To check if the relation between diabetes age and RLE is given despite the violation of the proportional hazard assumption we exemplarily looked for the RLE for a woman with diabetes and a chronological age of 60. As seen in Fig. 3, such a woman has a diabetes age of 66.1. In a previous analysis of our group [19] which used the same data set, the parallel RLE would be 3.7 years. In two external cohorts with similar observation times (around 2013) a RLE of 3.9 years was reported from Scotland [20], and of around 3 years from Sweden [21] for a 60-year old woman with diabetes. That is, despite the proportional hazard assumption not being fulfilled, the theorem of Pang/Henley might be at least approximately true and the diabetes age is larger than the RLE.

It is fair to point to some limitations of our analysis. Of course, our data report only on a single year (2013), and results might be different in previous or subsequent years. We could not distinguish the type of diabetes because the data contained implausible double diagnoses of type 1 and type 2 diabetes in the same person. The study data are limited to documented diagnoses, that is, no information about mortality of undiagnosed diabetes is available. Those who died with newly documented diabetes in 2014 are not detectable in the data set as cases and hence were erroneously counted as persons without diabetes. Finally, duration of diabetes (and other covariates) were not available and not accounted for.

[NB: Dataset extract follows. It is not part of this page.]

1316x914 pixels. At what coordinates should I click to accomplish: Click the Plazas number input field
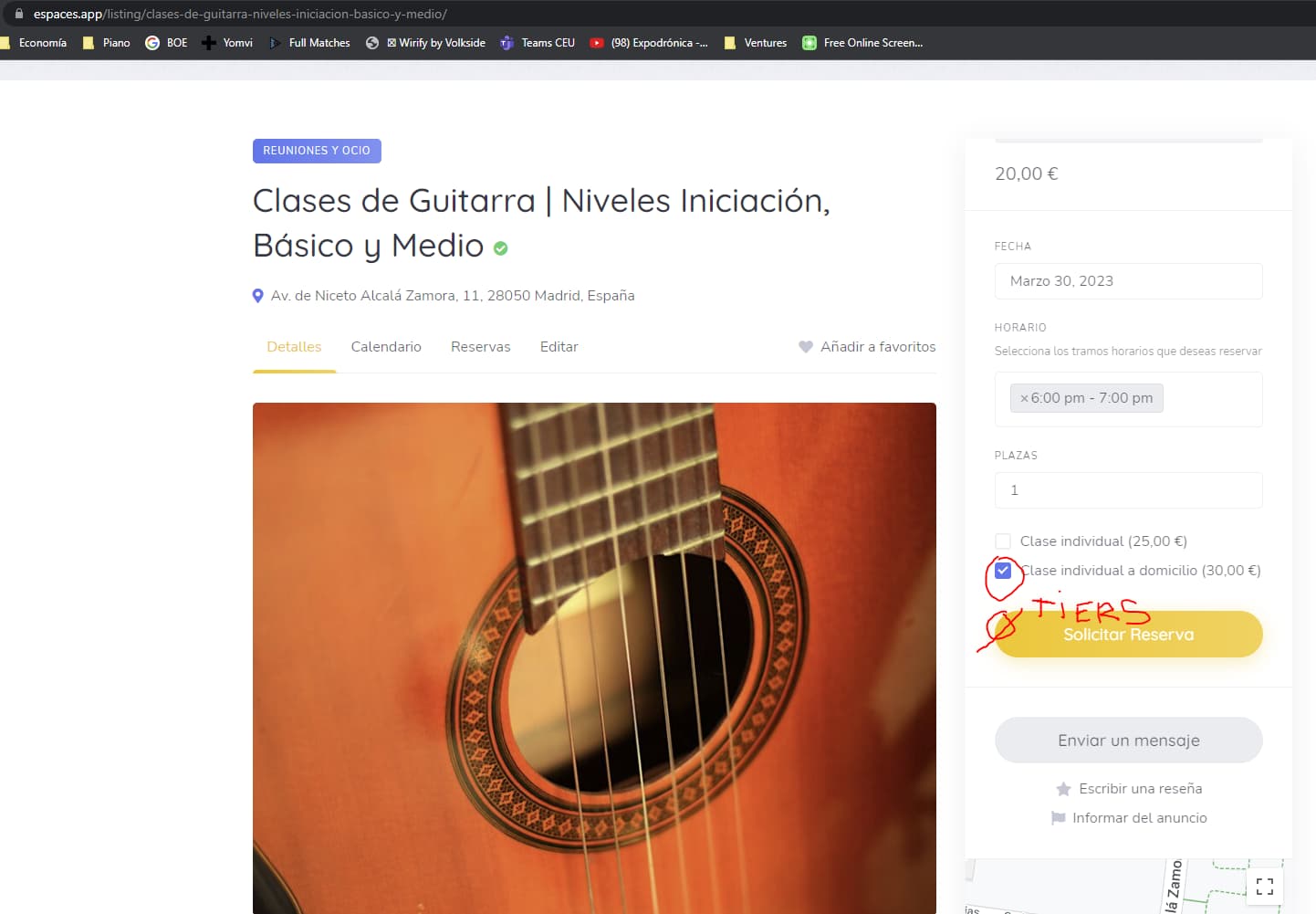pyautogui.click(x=1129, y=490)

In terms of the probability that a person with diabetes dies before a person without diabetes it is somewhat unsatisfactory that this cannot be given age-dependently. Instead, this probability is assumed constant and we have to interpret it as an averaged value across the full age range. To tackle this problem we fitted Gompertz models with decreasing age ranges by increasing the entry age. That is, we started with the full model (age range 30– > 95 years), then repeated the analysis for a smaller data set starting at the age of 35 years etc. This worked well and the estimated probabilities were rather stable and always near the values for the full age range for both sexes.

For future work it would be interesting to investigate if our results are generalizable to other situations, e.g.,, countries, observation times, modes of data collection, or in the time course.

In conclusion, diabetes mortality for females and males aged 30 years or older in Germany in 2014 follows the Gompertz law of mortality. The survival information of the population with diabetes during a large part of the lifespan can thus be reduced to the two parameters of the Gompertz distribution. In addition, the Gompertz distribution gives better fits than two competing, mechanistically also plausible distributions for the age at death. From the Gompertz distribution, further insightful figures can be computed and communicated. The probability that a female/male with diabetes dies before a female/male without diabetes (and the same age) is 61.9%/63.3%. Diabetes age declines with chronological age and is, for example, 66.1/67.0 years for a female/male with diabetes and a chronological age of 60 years.